ARRIVED TODAY: Dear Jack by Scott Inguito

Editor's Note

A seminar on the San Francisco Renaissance led by Gary Snyder was a highpoint of my stint in Davis, California back in 2000. I took it as an opportunity to read Collected Books of Jack Spicer (poetry), The House that Jack Built (lectures), One Night Stand and Other Poems (early poems), and the biography by Lewis Ellingham and Kevin Killian, Poet Be Like God---a wonderfully vivid portrait of literary San Francisco in the mid 50s and early 60s. In the wake of my years in Spain, Spicer's After Lorca caught my eye: his imaginary letters to the dead poet from Granada, some of which were translations of Lorca poems, both real and invented, were mesmerizing. It's with particular delight, therefore, to present Dear Jack by Scott Inguito; and a happy coincidence, as well, since Wesleyan readies to release, My Vocabulary Did This To Me: The Collected Poetry of Jack Spicer.
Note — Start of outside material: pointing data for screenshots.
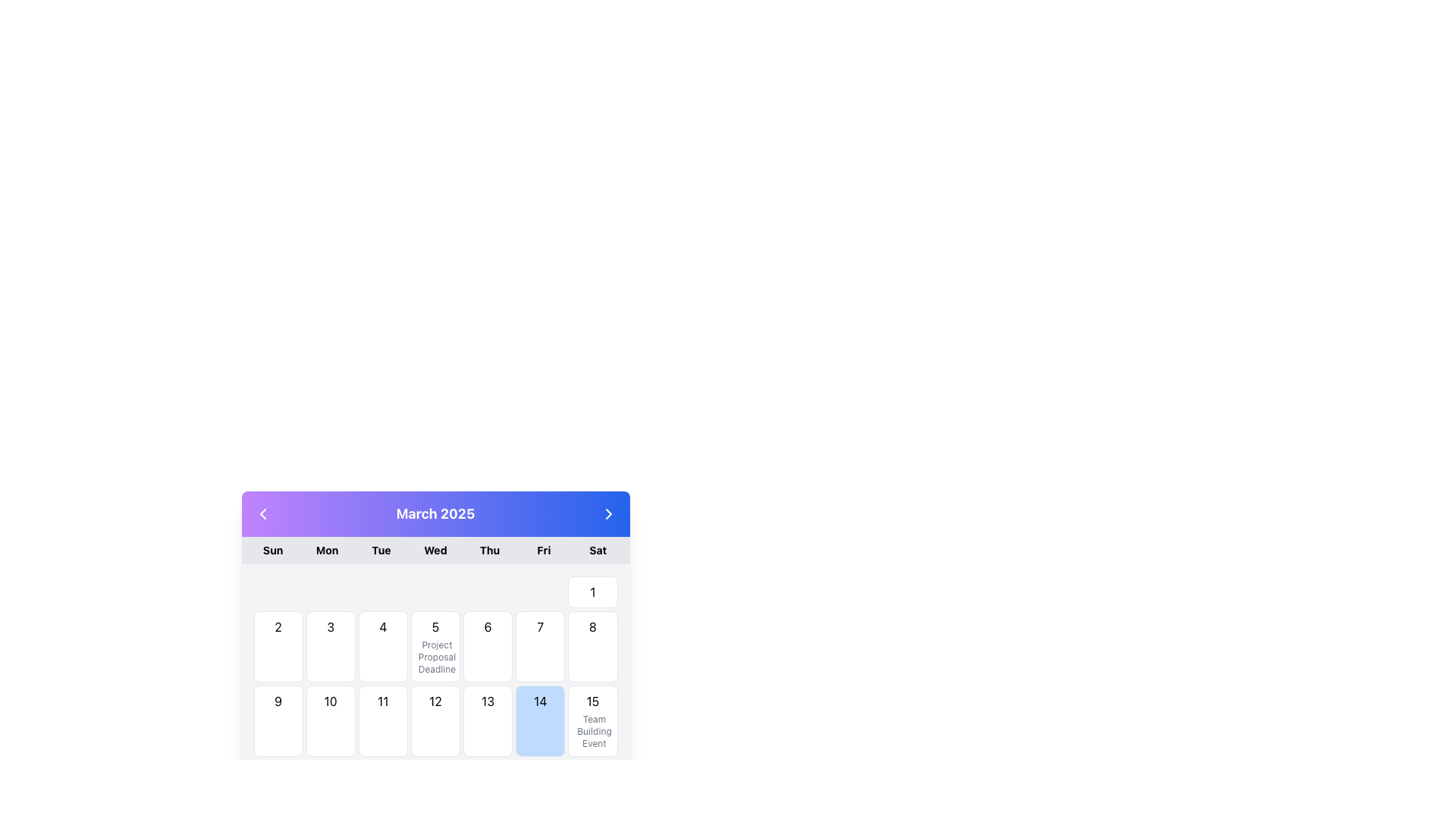  What do you see at coordinates (540, 720) in the screenshot?
I see `the calendar date cell for March 14, 2025, located in the fifth row under the 'Fri' column` at bounding box center [540, 720].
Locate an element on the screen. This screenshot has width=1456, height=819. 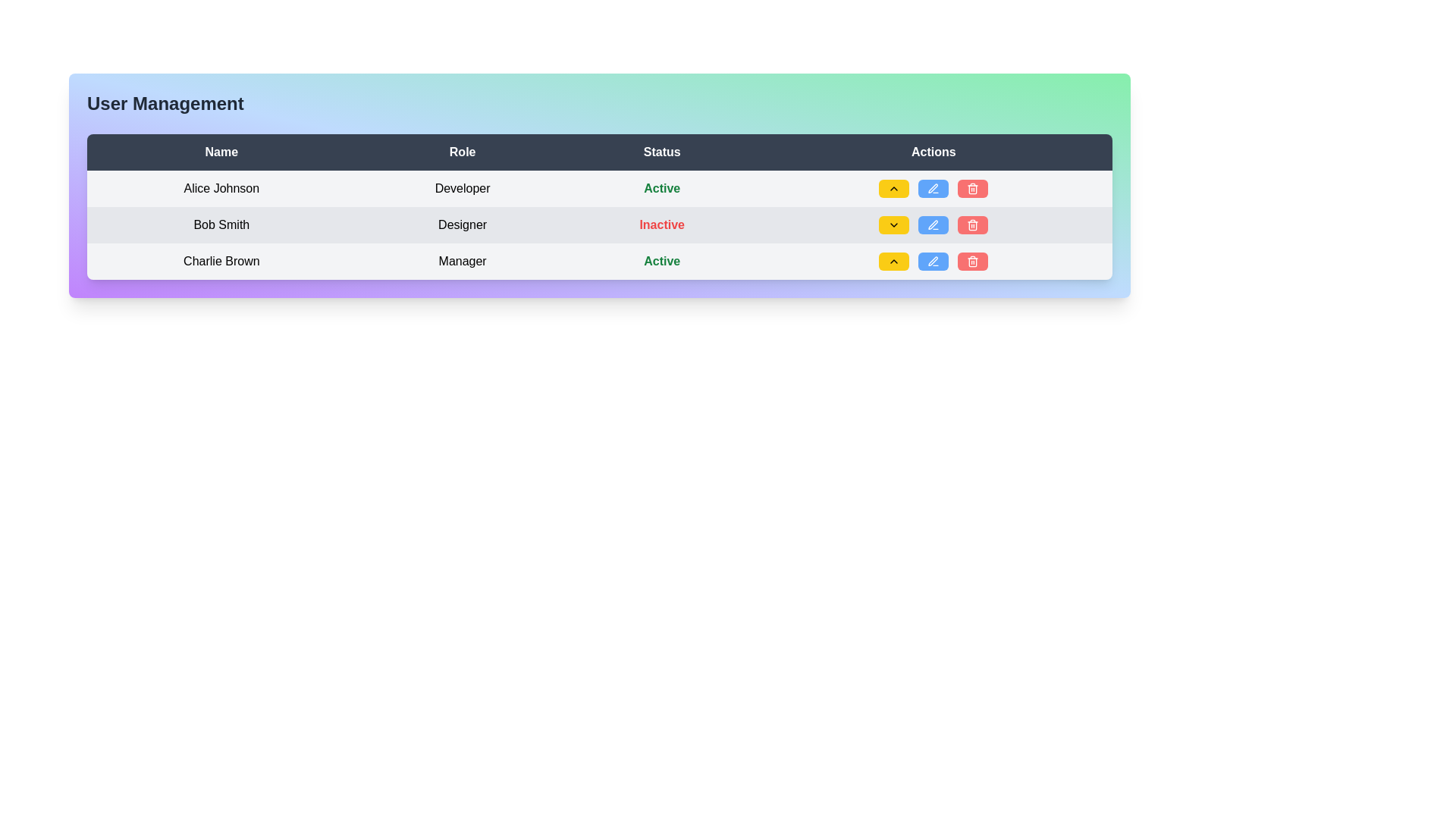
the text label displaying the role assigned to Alice Johnson, located in the second column of the first data row under the 'Role' column is located at coordinates (462, 188).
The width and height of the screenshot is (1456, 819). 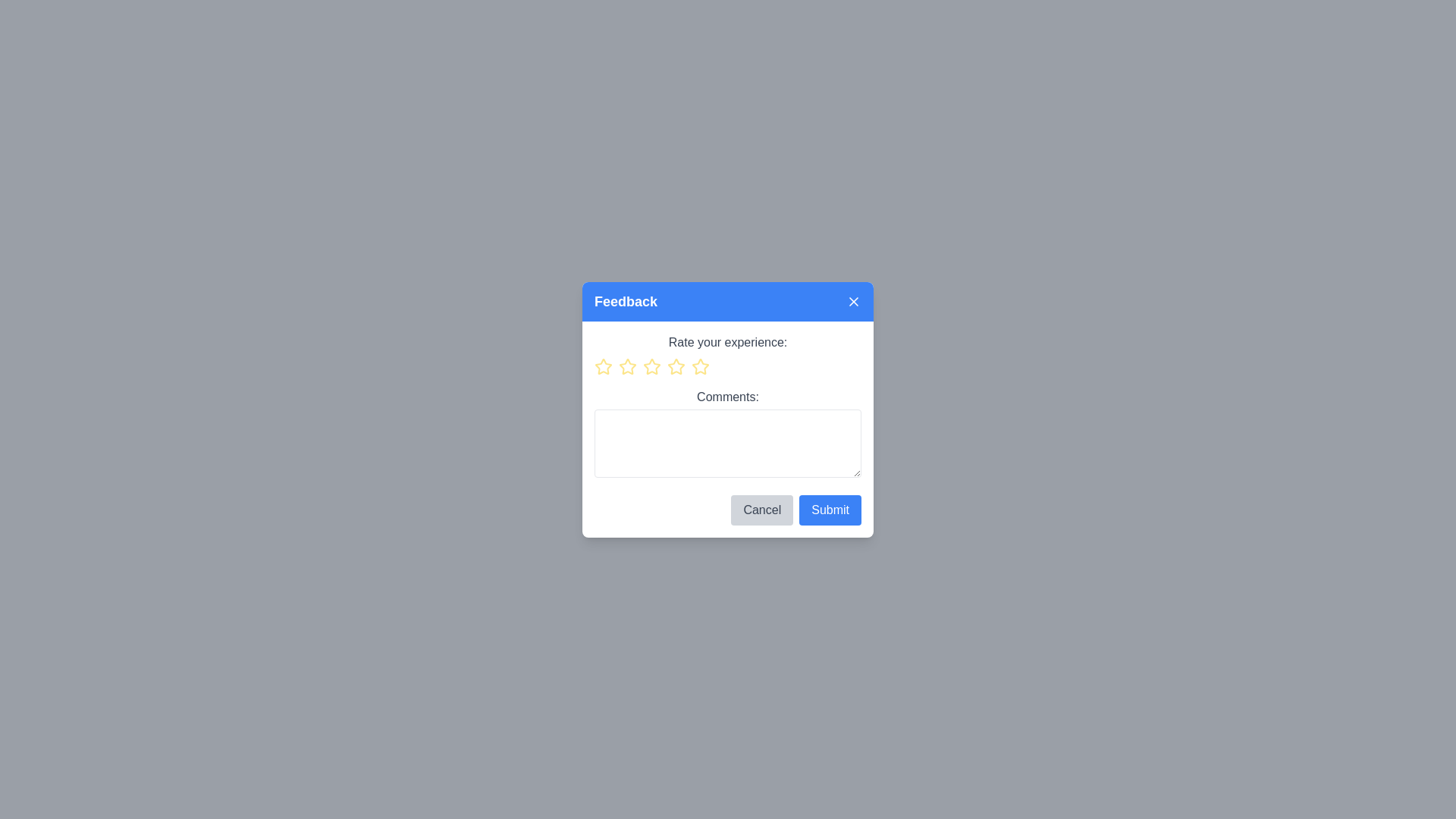 I want to click on the 'Cancel' button, so click(x=762, y=510).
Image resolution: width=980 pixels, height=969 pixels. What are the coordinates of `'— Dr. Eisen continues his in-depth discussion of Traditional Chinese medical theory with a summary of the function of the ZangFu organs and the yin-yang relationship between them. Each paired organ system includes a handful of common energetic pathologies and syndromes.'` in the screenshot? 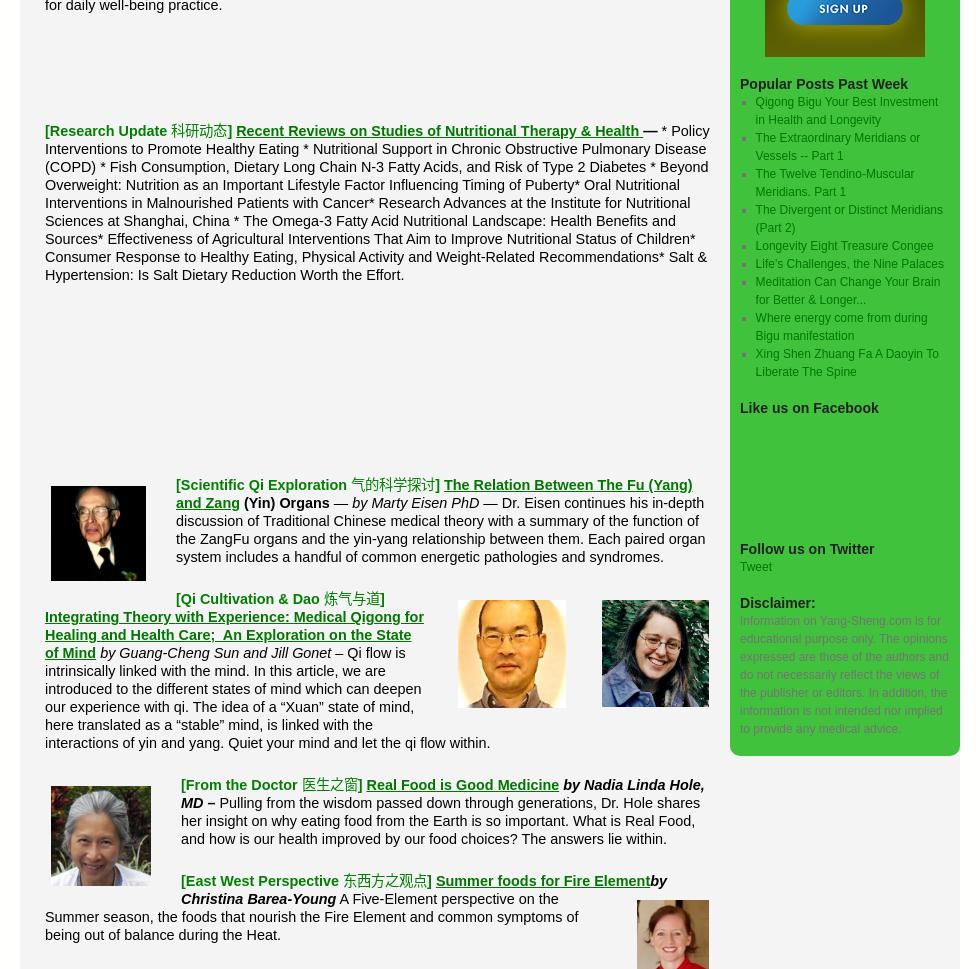 It's located at (440, 530).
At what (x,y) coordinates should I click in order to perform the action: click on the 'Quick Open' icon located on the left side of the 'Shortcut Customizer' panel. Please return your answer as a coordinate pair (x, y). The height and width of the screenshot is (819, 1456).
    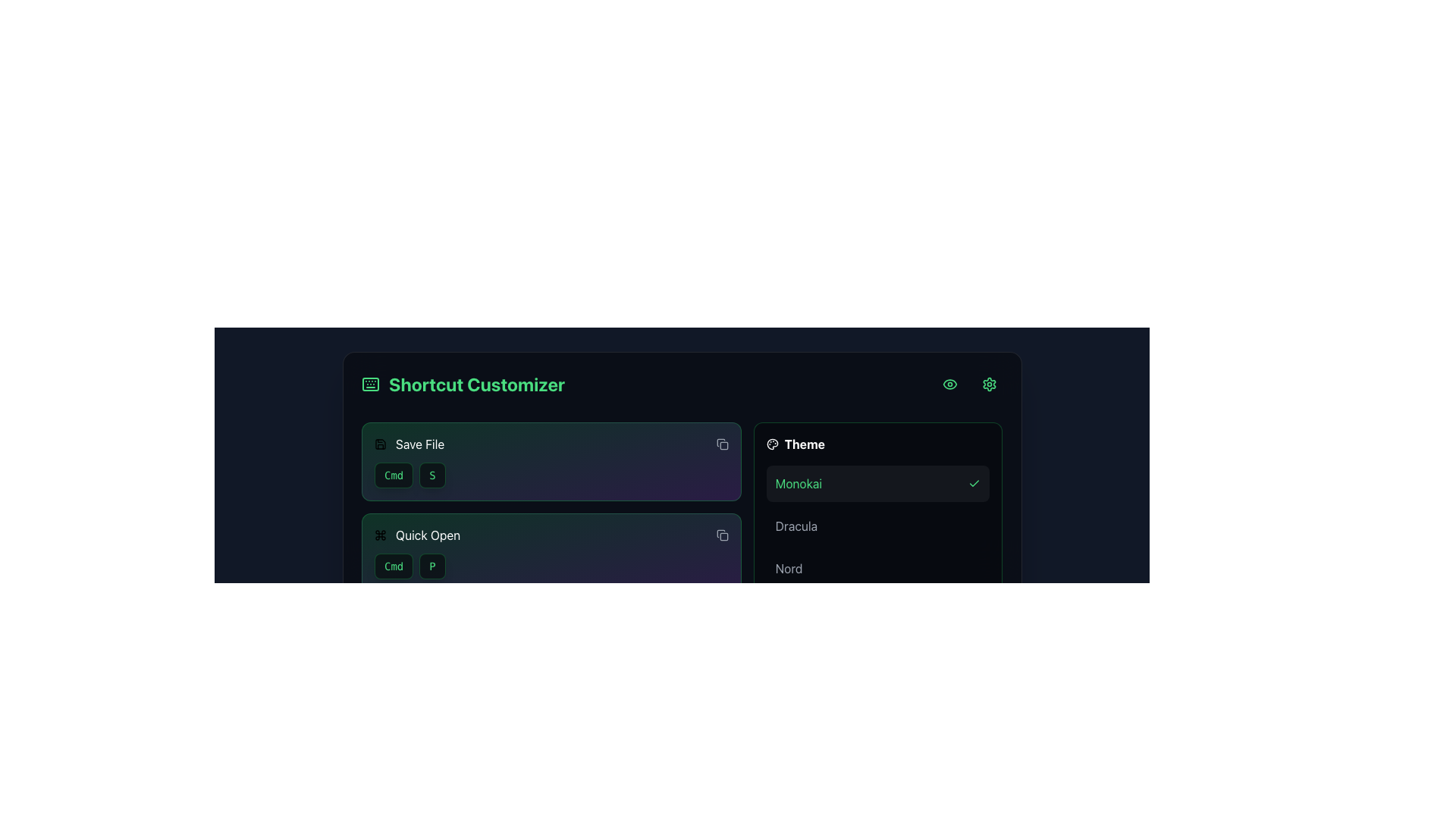
    Looking at the image, I should click on (380, 534).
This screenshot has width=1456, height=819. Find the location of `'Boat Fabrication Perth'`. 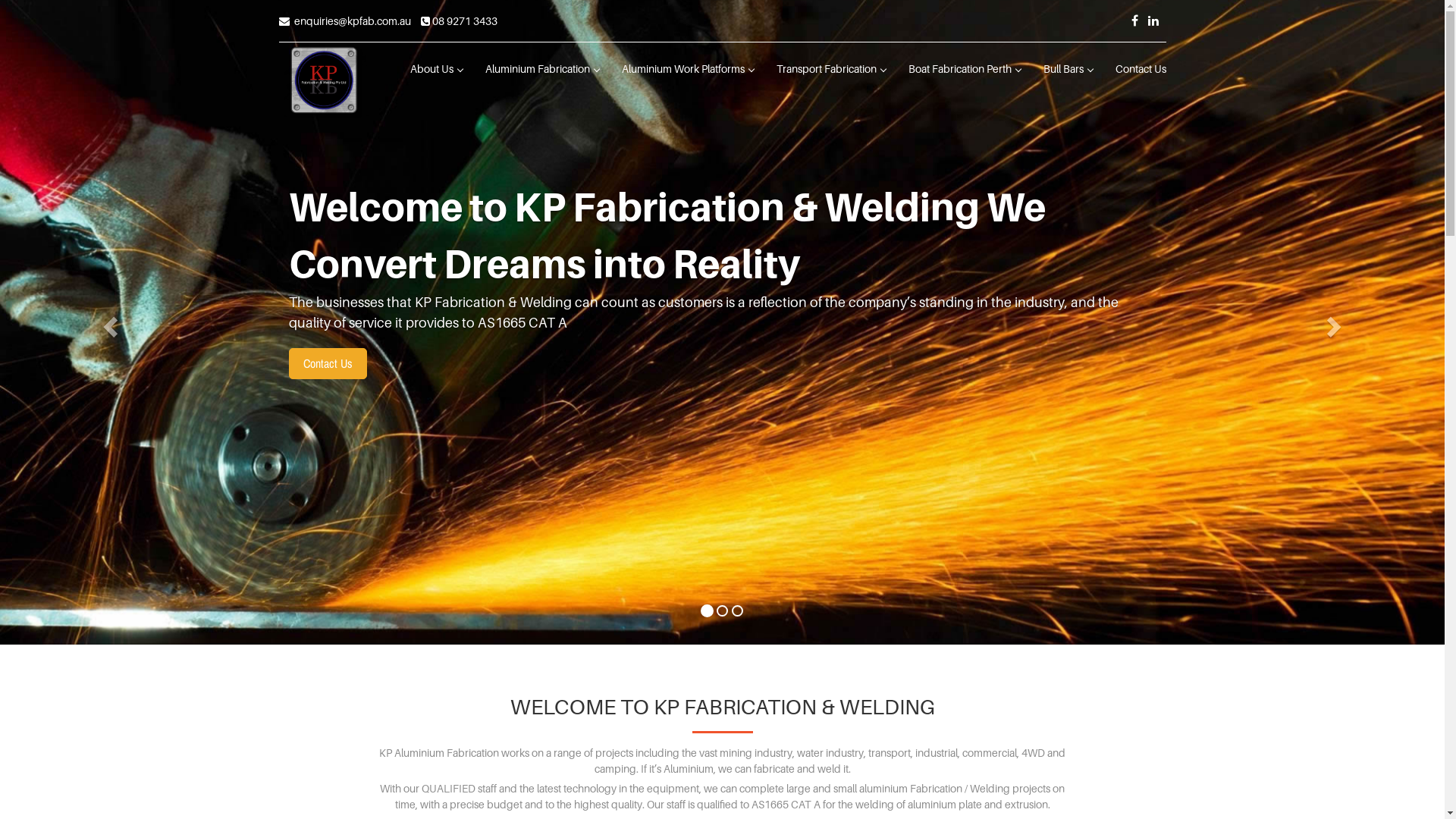

'Boat Fabrication Perth' is located at coordinates (963, 69).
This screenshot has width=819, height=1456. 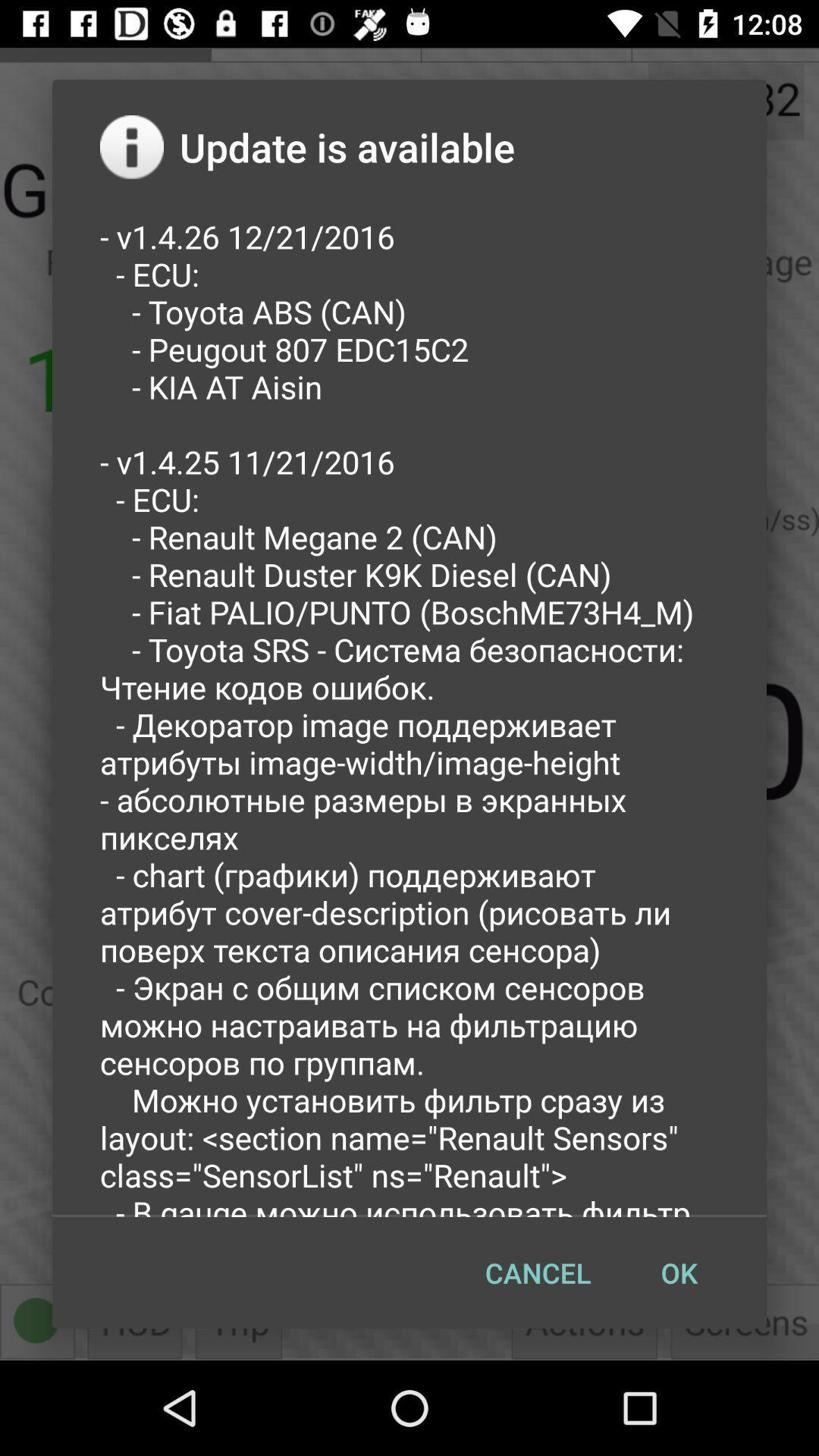 I want to click on icon next to ok, so click(x=537, y=1272).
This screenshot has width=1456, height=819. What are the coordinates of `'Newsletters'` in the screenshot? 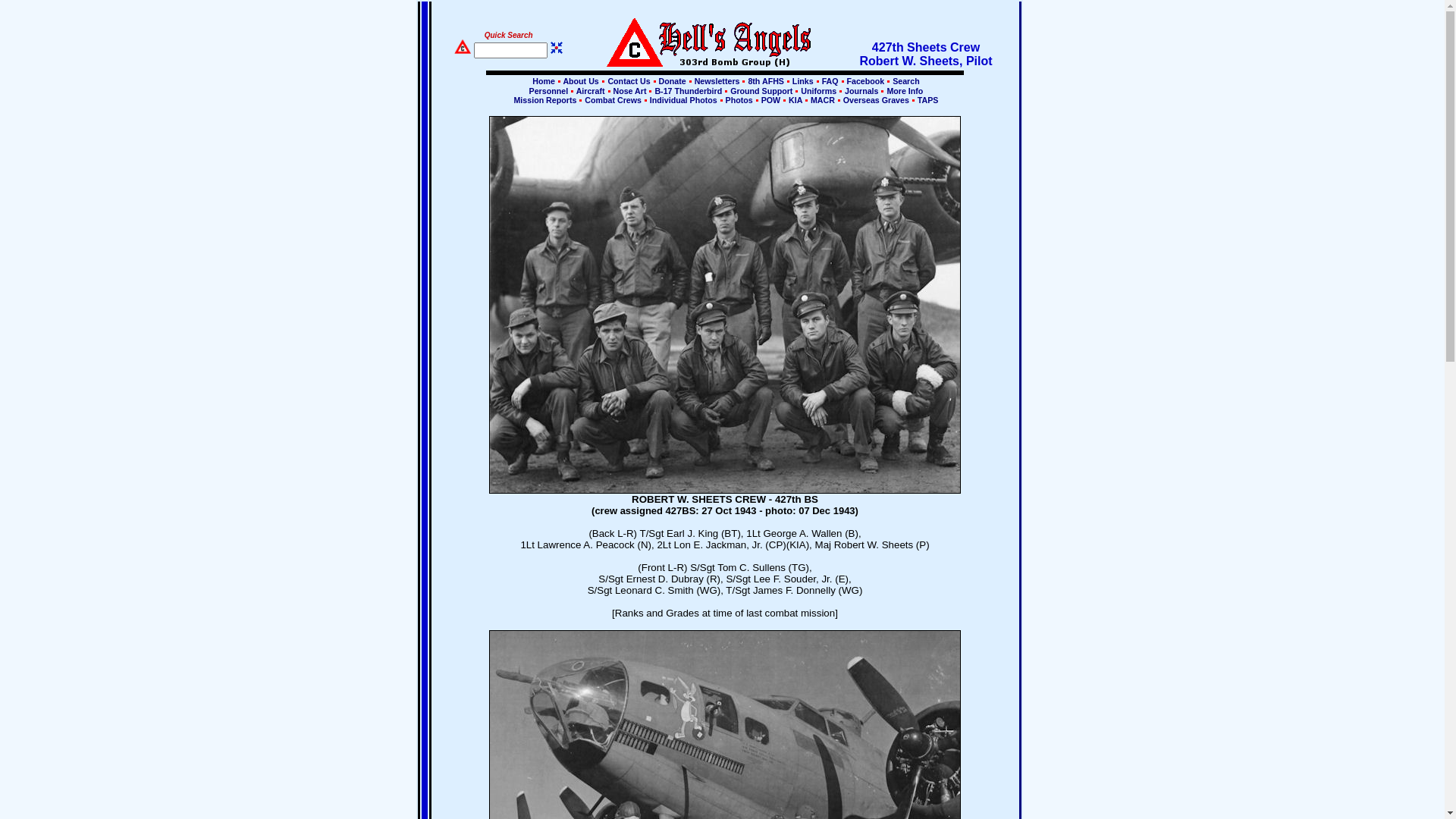 It's located at (716, 81).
Before I had the pleasure of meeting Scott or reading his work, our e-correspondence revealed that he brought to his poetry a background in the visual arts, as well as a constellation of thought that took nothing for granted---perpetually questioning and probing what poetry and a poem could do. I first encountered his work in early poems anchored in his Mexican, Filipino and Irish working-class roots in Santa Maria, California. His play with syntax, the line, and punctuation announced, to my mind, that poetry for him was about exploring and playing with language:
The light line falls
Your face
If I have found
Sing back to me
In choirs of arms
Faces wooden
At table
Bread is fondness torn
Olives in the filling
Grape-stuffed empanadas
Pinched & curled
With brown hands
[from "Guadalupe Beach" in The Wind Shifts: New Latino Poetry.]

In 2003 Inguito took part in an AWP reading I organized featuring emerging Latino and Latina poets. Later he accepted my invitation to be in The Wind Shifts (University of Arizona Press, 2007). Put simply, Scott Inguito, as exemplified by the work you'll read in Dear Jack, is among a particular group of writers who are enlarging---stretching the canvas of Latino poetry.

Francisco Aragón
Institute for Latino Studies
University of Notre Dame


Scott should be getting, or have gotten his shipment today: those of you out in the San Francisco/Bay Area can support the poet and buy a copy from him. One of the other things I'm especially pleased about with regard to this title is that the Introduction is written by Craig Santos Perez, whose work as a critic (and poet for that matter: I recently read, in Cambridge, England, the terrific from Unincorporated Territory) I admire increasingly. He's written a fun and brilliant piece---in the form of a letter ("Dear Scott")---to usher in Scott's work.

Named after a volcano in Nicaragua,
Momotombo Press publishes new works in Latino literature
in the chapbook format---with particular attention to those artists
who have yet to publish a first full-length book.


Mrs. Maybe said...

Oh, Hell, Yes!

Aaron said...

This should be good. I'm excited to get my copy.


Aaron said...

BTW, did Chris design this one too? It looks great.